More money to not spend on Jets tickets man am i glad the seasons over that was painful!
HAPPY NEW YEAR MY FRIEND!



smokin surfer said:


> Thanks for bringing these to my attention Tony. Seems they get a rave review!


My Pleasure!
HAPPY NEW YEAR!


----------



## TTecheTTe (Jun 10, 2012)

Can it also be used with pipes?


----------



## steinr1 (Oct 22, 2010)

TTecheTTe said:


> Can it also be used with pipes?


I haven't come across these in the UK - they seem fantastic value for cigars, but if it is the one I think it is, it isn't good for a pipe. It's a "proper" jet lighter and the flame is far too hot for pipes. You risk charring the rim at the very least.

IM(not so)HO the "best" pipe lighter is a Beattie Jet Lighter from the 1940s-60s (I think). I know that a Corona Old Boy is the acknowledged tool of choice but the Beattie is far cooler. Have a look on t'internet. It's a liquid fueled lighter that works as a conventional lighter and can be tipped to produce a horizontal jet on blowtorch principles. Way cool. And works well as a pipe lighter. Although it is a jet, the flame is relatively soft. I got one about a year ago (because I HAD to) and use it only occasionally. It does need refilling rather a lot. Mainly because when it is full I play with it constantly. The Nimrod pipe lighter is also one to look for on the cool basis. A number of people here have them.


----------



## TonyBrooklyn (Jan 28, 2010)

TTecheTTe said:


> Can it also be used with pipes?


Yes i use it on my pipes all the time. Of course its hotter than a soft flame. So put it on quickly remove puff away. Retouch as necessary!


----------



## splattttttt (May 17, 2012)

Crap! Now I have to have one too.


----------



## TonyBrooklyn (Jan 28, 2010)

splattttttt said:


> Crap! Now I have to have one too.


Hard to find Rite Aid gets them in from time to time! Sometimes Wal Mart.


----------



## henjg124 (Dec 16, 2012)

Yeah these are the best lighters, to me anyway. I have several but have been using one in particular for several years without a problem. For 3 bucks and some change you just cant beat em.


----------



## nfusion770 (Apr 1, 2011)

These are pretty great. I couldn't find them locally so, out of curiosity, I picked up a 5 pack on Amazon last fall- should be marketed as a lifetime supply of lighters. Honestly my go to is the maxijet (because I'm lazy and don't like to have to flip up the cap ) but these are great and a fantastic bargain. I use them as a backup, in the yard, on the road, giving away to a buddy.


----------



## splattttttt (May 17, 2012)

TonyBrooklyn said:


> Hard to find Rite Aid gets them in from time to time! Sometimes Wal Mart.
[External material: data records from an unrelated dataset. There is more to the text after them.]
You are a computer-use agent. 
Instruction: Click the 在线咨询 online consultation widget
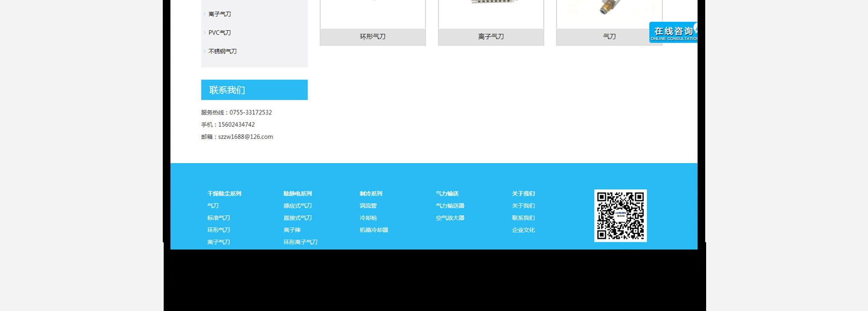click(x=673, y=33)
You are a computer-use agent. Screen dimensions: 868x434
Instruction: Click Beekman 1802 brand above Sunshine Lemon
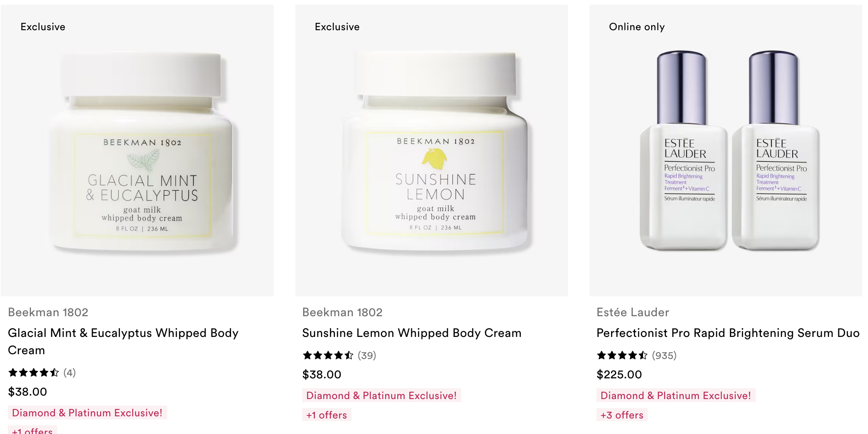click(342, 312)
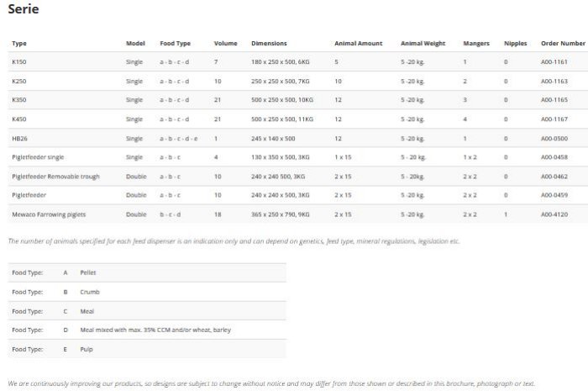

Thanks Tony. Hey, try this yet?


----------



## TJB (Dec 10, 2012)

splattttttt said:


> Thanks Tony. Hey, try this yet?


Cool thank splatt. I guess I have my new mission: find this lighter and modify it accordingly...


----------



## TonyBrooklyn (Jan 28, 2010)

splattttttt said:


> Thanks Tony. Hey, try this yet?


Cool Video thanks bro!


----------



## nishdog007 (Oct 27, 2011)

This video is AWESOME!! Just did the mod... so much easier to push down the button now...


----------



## BowhuntnHoosier (Dec 17, 2012)

Great Modification to the ronson. Just done it in no time. Thanks for the link.


----------



## LUMBERJOCK (Jan 30, 2013)

Looks like I'm not the only one who just did this!


----------



## B-daddy (Oct 29, 2012)

TonyBrooklyn said:


> Hard to find Rite Aid gets them in from time to time! Sometimes Wal Mart.
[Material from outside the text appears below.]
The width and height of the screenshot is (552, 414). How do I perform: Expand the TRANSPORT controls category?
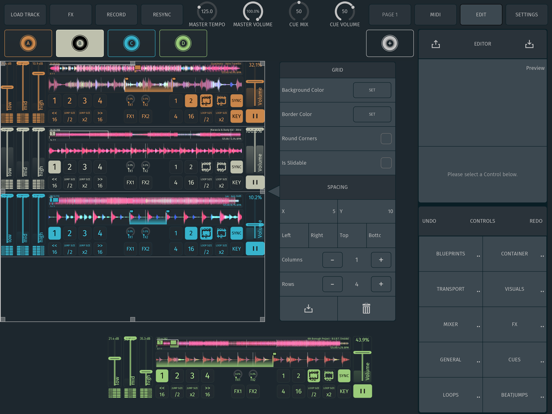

If you've got a Walgreens near you, look there. I've seen them in every Walgreens I've been in.


----------



## TTecheTTe (Jun 10, 2012)

nfusion770 said:


> These are pretty great. I couldn't find them locally so, out of curiosity, I picked up a 5 pack on Amazon last fall- should be marketed as a lifetime supply of lighters. Honestly my go to is the maxijet (because I'm lazy and don't like to have to flip up the cap ) but these are great and a fantastic bargain. I use them as a backup, in the yard, on the road, giving away to a buddy.


The maxijet appears OOP as I can't even find one on eBay! I did find an ST Dupont Maxi Jet, very reasonably priced at $160, but haven't been able to find if it can be used with pipes.
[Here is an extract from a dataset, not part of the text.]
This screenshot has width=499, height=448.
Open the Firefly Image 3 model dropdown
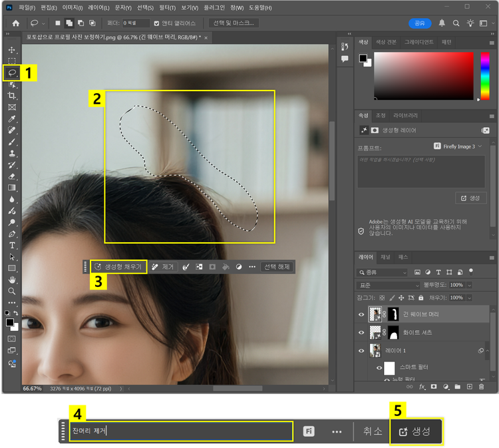point(459,146)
@steinr1 bidding on that Beattie and hope to get one for less than $25.

Best price I've found online for the Ronson is $8 Ronson Lighters at lighterusa.com - Free Shipping and Best Prices on Cigar Accessories

@BigSarge really needs these, too, as he is preparing a shipment for Afganistan and doesn't have any.


----------



## nfusion770 (Apr 1, 2011)

Mari, I got mine on amazon for 135. Seems there are still some from dealers at 145. I have a mini too but it is too small imho. Alright if your traveling I guess.


----------



## splattttttt (May 17, 2012)

Hey, I'm glad I posted the video and that it was of some use tou some. And thanks!


----------



## TonyBrooklyn (Jan 28, 2010)

B-daddy said:


> If you've got a Walgreens near you, look there. I've seen them in every Walgreens I've been in.


Thanks for the heads up Brian!


----------



## Ky70 (Aug 21, 2012)

DuPont discussion in a Ronson thread? Lol.


----------



## piperdown (Jul 19, 2009)

Donnie turned me on to these years ago (Thanks Donnie!) and I usually send them out in any packages I send.
Great post Tony and timely for new Puffers to read.

And, Brian ^^, is right. Walgreens has been stocking them for the past year.


----------



## Subbiepops (Feb 11, 2013)

If I'm hijacking this thread, I apologize ...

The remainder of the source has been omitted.